It is sure that the Vatican authorities know canon law.
The silence on Canon 1324 has, according to us, a specific reason. Please tell
us, how can the supposed bad faith of a bishop who believes (even erroneously!)
in a state of necessity in the Church and who acts as he feels he must as a
consequence be proven conclusively? It is a proof that can follow only from
judgments against his intentions, that is, a proof that is impossible to make.
Yet the allusion to bad faith is quite clear in the "Notice." From
this, the antagonists will advance the proposal that this "bad faith"
arose from a schismatic will which they attribute unjustly to Archbishop
Lefebvre. The "Notice" says that the consecrations of bishops in
Ecône which were "performed expressly against the will of the
Pope," are to be absolutely considered an "act formally schismatic
according to the norm of Canon 751 [of the
1983 Code], by holding that
Archbishop Lefebvre openly refused submission to the Supreme Pontiff and
communion with the members of the Church subject to him." 4 The
so-called "schismatic will" of Archbishop Lefebvre will be then
be used to "prove" his bad faith in invoking the "state of
necessity" in the Church. The whole circular argument boils down to its
central point: What is schism?
Before analyzing schism from the
juridical point of view, we want to observe how the non-mention of Canon 1324
[which was heavily
discussed in Part II of this canonical study in Si Si No No, Jan. 2000,
#36 —Ed.]
is tantamount to the exclusion by the Conciliar Church of every possible attenuating circumstance
useful to defending Archbishop Lefebvre and those others who, such as Bishop
Antonio de Castro Mayer, maintained and are maintaining themselves faithful to
the dogmas of the Faith. This has become a constant in the Conciliar Church
which has provoked a distorted representation of Canon 1324 of the 1983 Code
of Canon Law.
With this is mind, we make reference to the opinion of the
Pontifical Council for the Interpretation of Legislative Texts which attempts to
debunk the well-founded thesis of canonist Fr. Gerald Murray regarding the
validity of the latae sententiae excommunication of Archbishop Lefebvre.
Fr. Murray is an American priest who has no connection with the Society of St.
Pius X. The Murray Thesis, receiving the highest grade at the
Pontifical Gregorian University in Rome, holds that the excommunication latae
sententiae declared against Archbishop Lefebvre, Bishop Antonio de Castro
Mayer, and the four bishops consecrated, was not valid according to strict
canonical law nor is the accusation of schism valid in the formal sense [see
Si Si No No,
#36, The Angelus, Jan. 2000, p.18]. Against the
Murray Thesis, the
Pontifical Council said:
"Nevertheless, the validity of the excommunication of the
Bishops, declared by the motu proprio and by the decree, cannot be reasonably
doubted.
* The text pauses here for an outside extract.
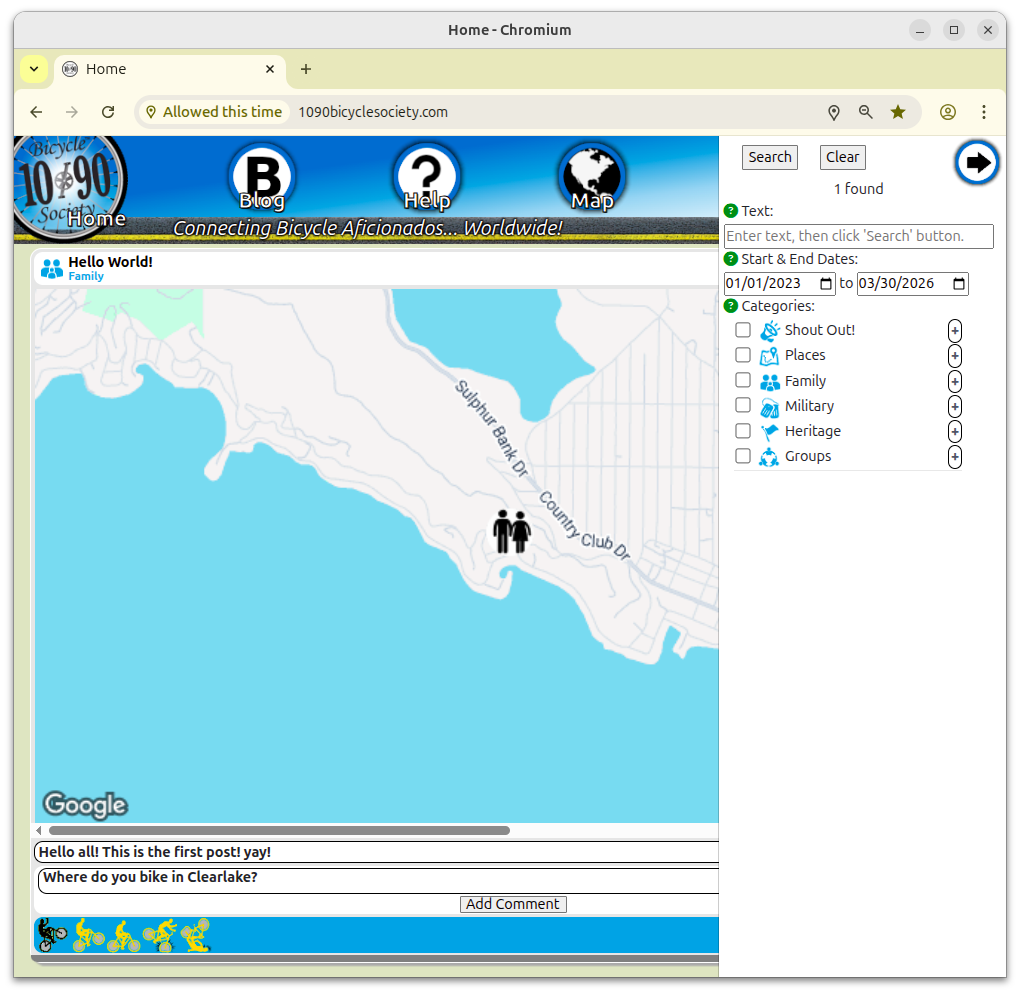
Task: Select the Map globe icon
Action: [591, 175]
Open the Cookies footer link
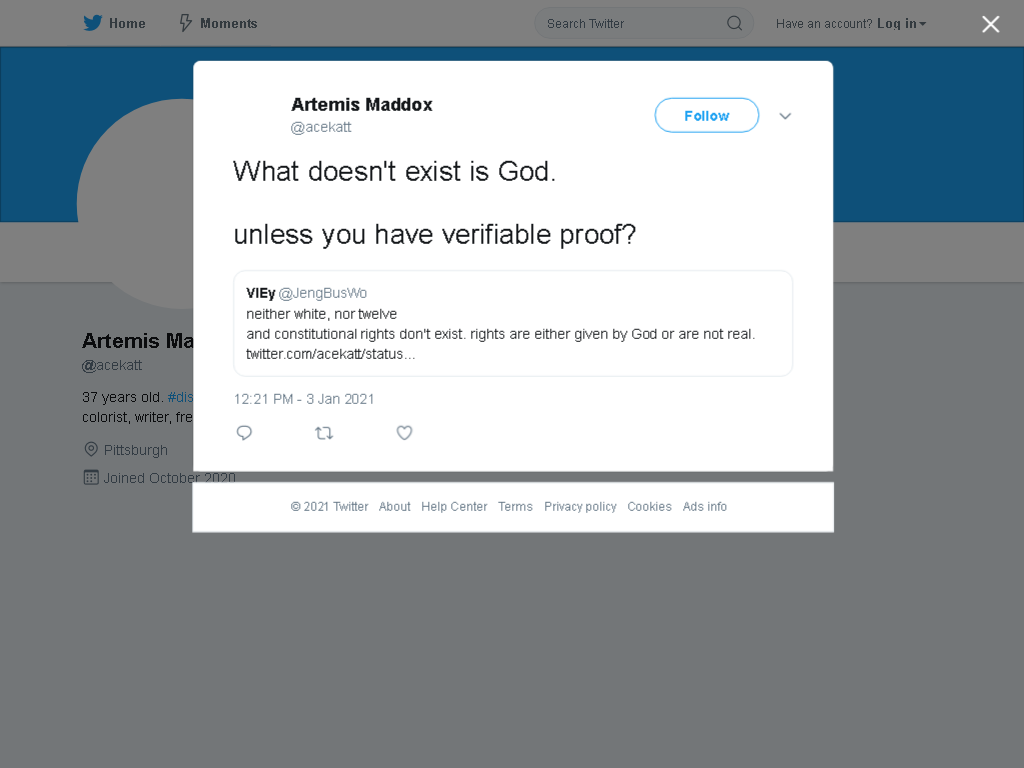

In particular, the possibility of looking for attenuating or nullifying
circumstances concerning the imputability of the offense (Canons 1323,1324 of
the 1983 Code of Canon Law) does not seem admissible. As far as concerns
the state of necessity in which Archbishop Lefebvre would have been able to find
himself, it is necessary to remember that such a state must exist
objectively and that the necessity of consecrating bishops contrary to
the will of the Roman Pontiff, head of the College of Cardinals, never happens." [emphasis
added] 5
This "clarification" clearly contradicts what is
established in the 1983 Code of Canon Law. It affirms, in fact, that for
the 1983 Code the state of necessity "must objectively exist," but in
fact, according to the same 1983 Code, the state of necessity, as we have
already shown, can exist only subjectively. Hence, the "clarification"
misrepresents the norms in force, as if the 1983 Code considered the
state of necessity only in its objective reality, as is the case of the 1917
Code of Canon Law. The Pontifical Council passes over in silence the
attenuating circumstances that the Holy See should have legitimately considered
had it wanted to, in order to prevent the application of a latae sententitae
excommunication that was not only unjust but also invalid.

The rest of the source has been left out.